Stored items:
+-------+

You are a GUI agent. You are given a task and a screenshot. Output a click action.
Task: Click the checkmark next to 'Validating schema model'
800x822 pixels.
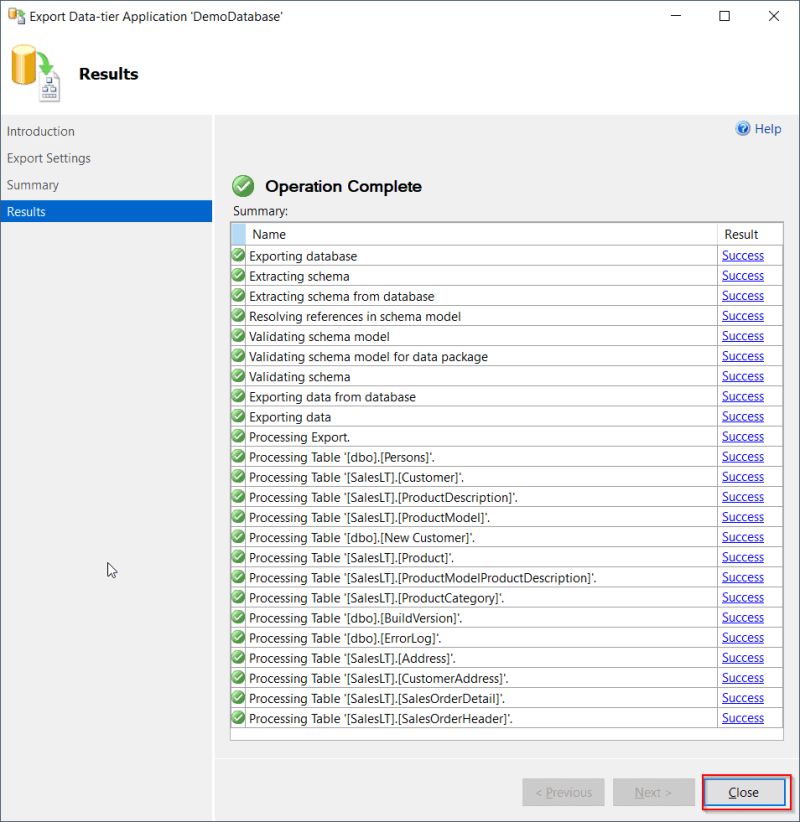pyautogui.click(x=237, y=336)

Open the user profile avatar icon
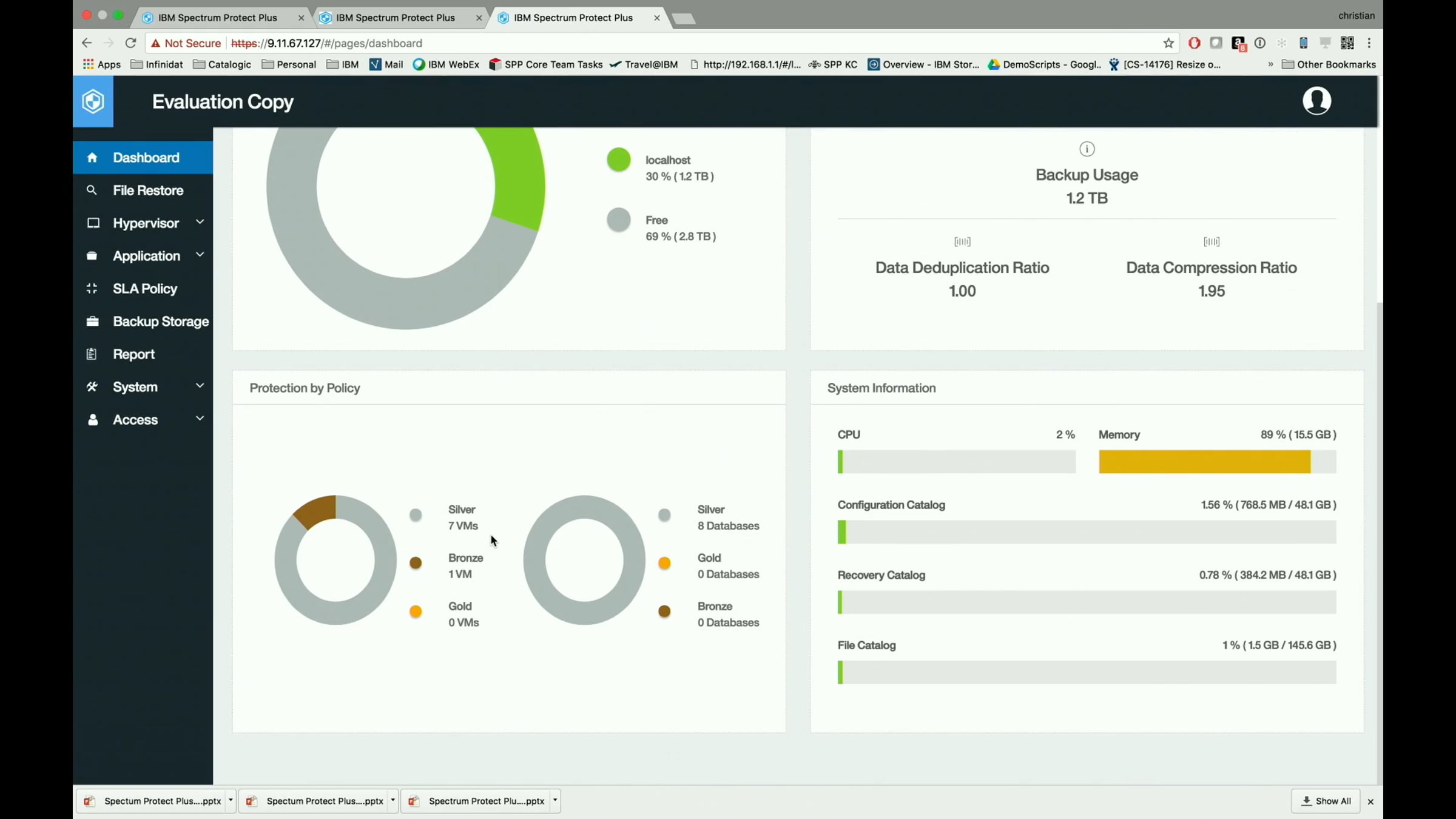pyautogui.click(x=1316, y=101)
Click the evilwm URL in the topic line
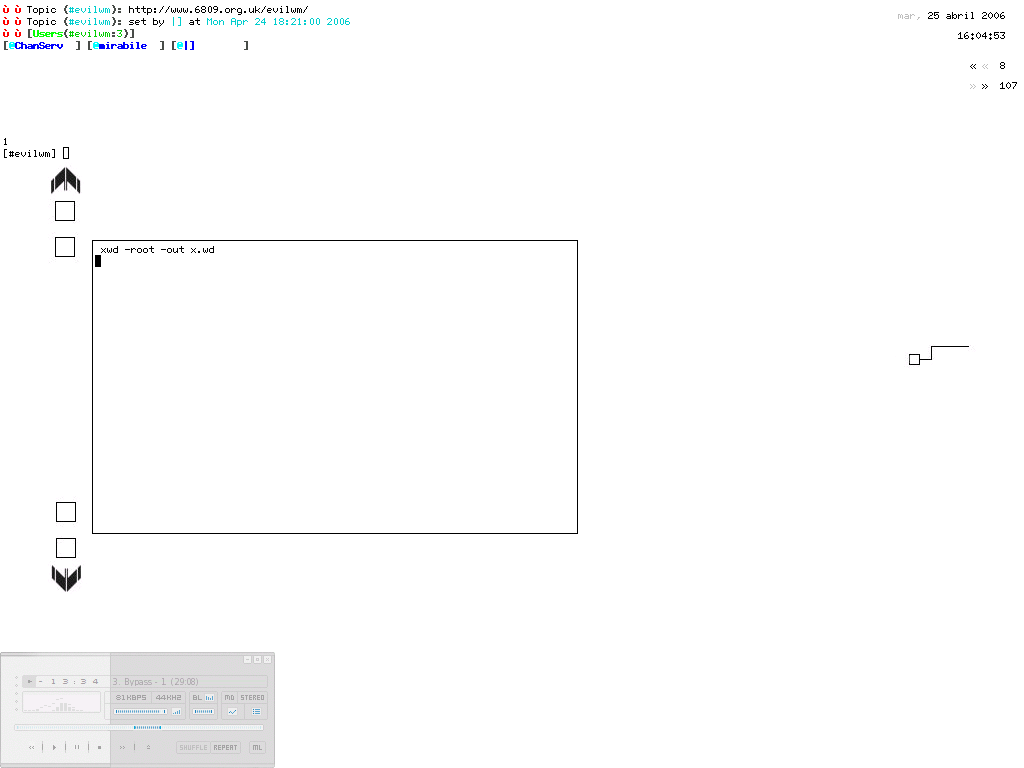 (x=217, y=10)
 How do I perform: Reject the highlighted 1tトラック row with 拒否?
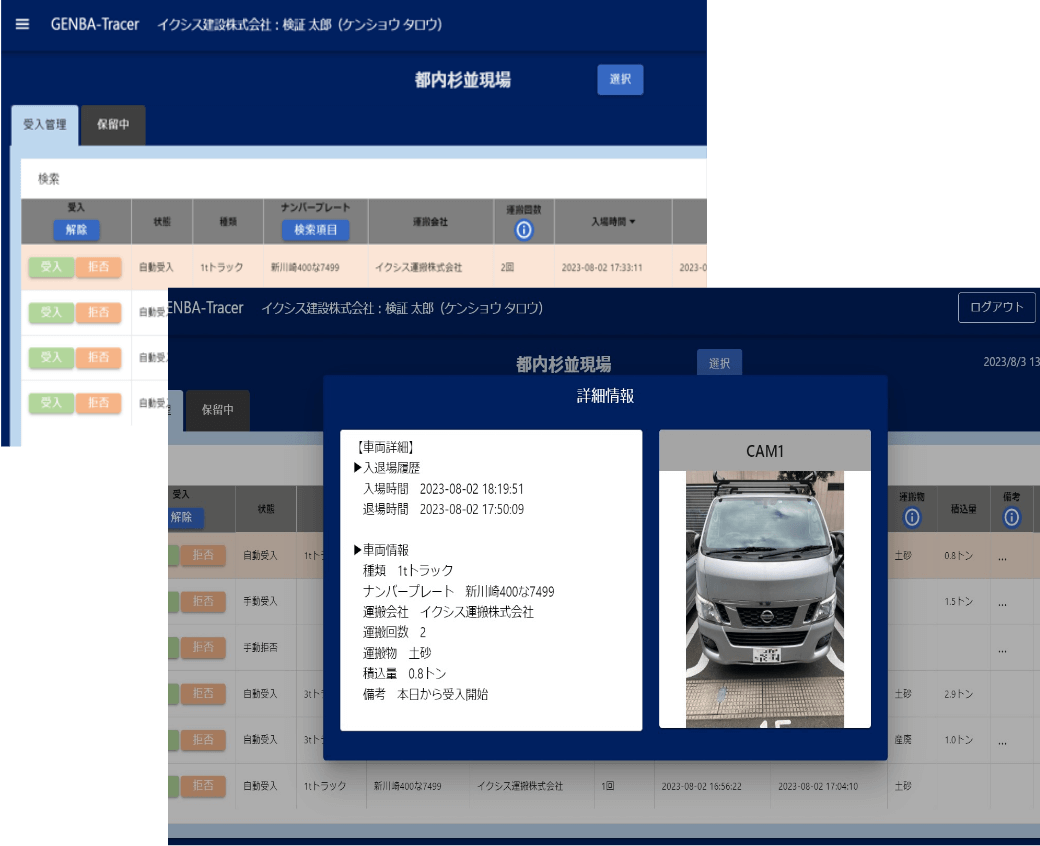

+-------+

» **WORK INSTRUCTION**
The records above must be output exactly, except for the pictures.

» **SOLUTION FOR THIS TASK**
You are a GUI agent. You are given a task and a screenshot. Output a click action.
Task: Click the checkmark next to 'Validating schema model'
800x822 pixels.
pyautogui.click(x=237, y=336)

Open the user profile avatar icon
pyautogui.click(x=1316, y=101)
Click the evilwm URL in the topic line
 (x=217, y=10)
 How do I perform: Reject the highlighted 1tトラック row with 拒否?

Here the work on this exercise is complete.